His research is part of a growing body of scientific work, often called predictive analytics, which involves using software and computer algorithms to mine emails, social media and other public websites to help make predictions about the future. It is a field that has caught the attention of everyone from movie moguls, who want help identifying which films will be popular, to captains of industry, who want advance information on which stocks are winners. And for those interested in politics, it is being used to forecast who will win in upcoming elections.
‘Enter the Swarm’
The idea of mining publicly-available data to help predict the future is nothing new, but past efforts focused primarily on the news media. In the run-up to World War II, the US and British governments monitored world media to help predict the course of hostilities, and during the Cold War, the US government sponsored academics to come up with mathematical models that would analyse media reports to help predict the actions of the Soviet Union.

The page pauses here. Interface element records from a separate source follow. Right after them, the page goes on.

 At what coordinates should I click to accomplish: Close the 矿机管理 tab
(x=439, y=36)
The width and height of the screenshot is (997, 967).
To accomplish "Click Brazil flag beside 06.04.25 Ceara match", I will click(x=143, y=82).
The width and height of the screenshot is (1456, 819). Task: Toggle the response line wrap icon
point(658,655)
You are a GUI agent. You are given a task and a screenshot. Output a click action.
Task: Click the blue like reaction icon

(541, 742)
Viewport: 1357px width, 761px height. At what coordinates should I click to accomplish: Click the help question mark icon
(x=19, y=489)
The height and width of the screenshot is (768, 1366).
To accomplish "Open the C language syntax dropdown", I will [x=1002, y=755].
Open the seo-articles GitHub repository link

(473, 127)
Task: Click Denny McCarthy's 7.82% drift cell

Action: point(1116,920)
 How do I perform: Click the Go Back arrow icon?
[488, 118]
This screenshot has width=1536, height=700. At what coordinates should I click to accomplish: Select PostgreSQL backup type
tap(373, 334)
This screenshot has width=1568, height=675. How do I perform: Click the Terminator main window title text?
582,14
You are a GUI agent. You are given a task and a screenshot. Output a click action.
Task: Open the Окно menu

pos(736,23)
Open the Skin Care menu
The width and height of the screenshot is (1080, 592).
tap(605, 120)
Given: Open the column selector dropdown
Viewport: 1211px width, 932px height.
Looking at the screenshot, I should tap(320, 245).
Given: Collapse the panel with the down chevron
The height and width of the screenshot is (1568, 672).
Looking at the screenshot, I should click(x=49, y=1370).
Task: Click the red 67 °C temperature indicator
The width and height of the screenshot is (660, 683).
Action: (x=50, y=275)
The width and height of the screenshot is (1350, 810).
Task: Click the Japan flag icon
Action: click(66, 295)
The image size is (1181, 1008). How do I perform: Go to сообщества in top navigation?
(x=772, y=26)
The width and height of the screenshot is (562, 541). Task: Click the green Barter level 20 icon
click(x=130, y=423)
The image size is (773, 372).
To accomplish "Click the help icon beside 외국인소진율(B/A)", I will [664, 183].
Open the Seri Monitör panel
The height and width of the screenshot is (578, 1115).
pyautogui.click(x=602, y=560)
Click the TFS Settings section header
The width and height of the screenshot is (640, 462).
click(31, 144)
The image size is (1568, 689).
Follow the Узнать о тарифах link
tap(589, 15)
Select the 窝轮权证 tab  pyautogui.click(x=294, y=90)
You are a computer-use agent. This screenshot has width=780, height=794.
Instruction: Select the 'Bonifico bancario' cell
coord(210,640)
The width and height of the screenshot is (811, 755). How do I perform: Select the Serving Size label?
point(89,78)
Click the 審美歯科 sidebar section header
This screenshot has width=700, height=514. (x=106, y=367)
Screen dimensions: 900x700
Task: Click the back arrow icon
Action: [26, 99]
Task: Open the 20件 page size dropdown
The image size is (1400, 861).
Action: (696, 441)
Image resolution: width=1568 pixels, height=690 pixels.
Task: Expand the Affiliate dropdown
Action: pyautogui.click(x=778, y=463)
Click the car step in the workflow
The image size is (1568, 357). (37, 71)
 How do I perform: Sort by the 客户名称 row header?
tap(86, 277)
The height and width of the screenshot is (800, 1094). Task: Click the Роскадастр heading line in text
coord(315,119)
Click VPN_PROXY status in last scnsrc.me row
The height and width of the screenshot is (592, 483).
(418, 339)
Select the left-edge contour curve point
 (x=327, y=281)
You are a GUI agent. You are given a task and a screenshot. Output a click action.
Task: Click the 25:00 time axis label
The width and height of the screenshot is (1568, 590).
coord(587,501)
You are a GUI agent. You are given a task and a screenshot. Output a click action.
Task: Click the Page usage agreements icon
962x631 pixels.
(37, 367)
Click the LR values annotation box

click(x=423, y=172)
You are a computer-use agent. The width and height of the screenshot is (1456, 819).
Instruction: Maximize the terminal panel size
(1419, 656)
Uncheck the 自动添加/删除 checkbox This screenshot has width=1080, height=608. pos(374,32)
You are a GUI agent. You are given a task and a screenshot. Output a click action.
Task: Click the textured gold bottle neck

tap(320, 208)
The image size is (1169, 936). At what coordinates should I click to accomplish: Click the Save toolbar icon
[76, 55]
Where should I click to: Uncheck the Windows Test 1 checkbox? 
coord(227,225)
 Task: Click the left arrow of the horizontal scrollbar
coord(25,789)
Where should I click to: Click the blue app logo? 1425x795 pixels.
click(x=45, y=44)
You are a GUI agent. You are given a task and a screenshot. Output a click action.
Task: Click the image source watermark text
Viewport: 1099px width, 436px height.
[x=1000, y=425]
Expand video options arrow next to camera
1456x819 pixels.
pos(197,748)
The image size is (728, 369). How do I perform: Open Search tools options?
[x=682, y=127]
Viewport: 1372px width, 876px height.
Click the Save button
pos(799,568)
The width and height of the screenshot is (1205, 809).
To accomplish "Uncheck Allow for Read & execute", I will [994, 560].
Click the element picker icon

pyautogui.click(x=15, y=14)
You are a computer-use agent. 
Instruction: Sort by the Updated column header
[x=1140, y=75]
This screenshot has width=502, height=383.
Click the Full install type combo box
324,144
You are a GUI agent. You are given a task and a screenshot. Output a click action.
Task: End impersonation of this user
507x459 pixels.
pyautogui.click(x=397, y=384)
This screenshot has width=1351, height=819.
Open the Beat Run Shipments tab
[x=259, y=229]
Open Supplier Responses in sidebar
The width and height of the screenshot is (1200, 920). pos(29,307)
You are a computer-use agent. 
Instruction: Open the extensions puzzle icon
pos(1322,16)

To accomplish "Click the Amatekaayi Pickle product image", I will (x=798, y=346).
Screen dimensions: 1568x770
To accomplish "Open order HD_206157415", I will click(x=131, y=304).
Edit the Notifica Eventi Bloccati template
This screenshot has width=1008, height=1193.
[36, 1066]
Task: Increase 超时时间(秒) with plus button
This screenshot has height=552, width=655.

Over the past decade, however, the advent of social media sites like Facebook and Twitter has created a real-time flood of news about the world. Kalev Leetaru, a computer scientist at the University of Illinois, describes social media as something akin to “a gateway for humanity” because of the sheer abundance of data.
“There are three billion items posted to Facebook every day and 200 million tweets,” he says. “One of my favourite figures is that right now, every day, there are more words posted to Twitter than were in the New York Times over the last 60 years.”
The trick is in understanding what that data means, and which data is important for what topics.
For example, Gloor says that Twitter is very good for predicting behaviour that is influenced by the crowd – the general public. When it comes to seeing a new film, for example, people are heavily influenced by what the crowd seems to say: is it a good or bad movie?
It is a finding that has been put to the test by computer scientist Hsinchun Chen at the University of Arizona. Chen and his group have looked at data from hundreds of Hollywood movies and have attempted to correlate ticket sales with online data generated by social media users. The model worked “beautifully”, suggests Chen.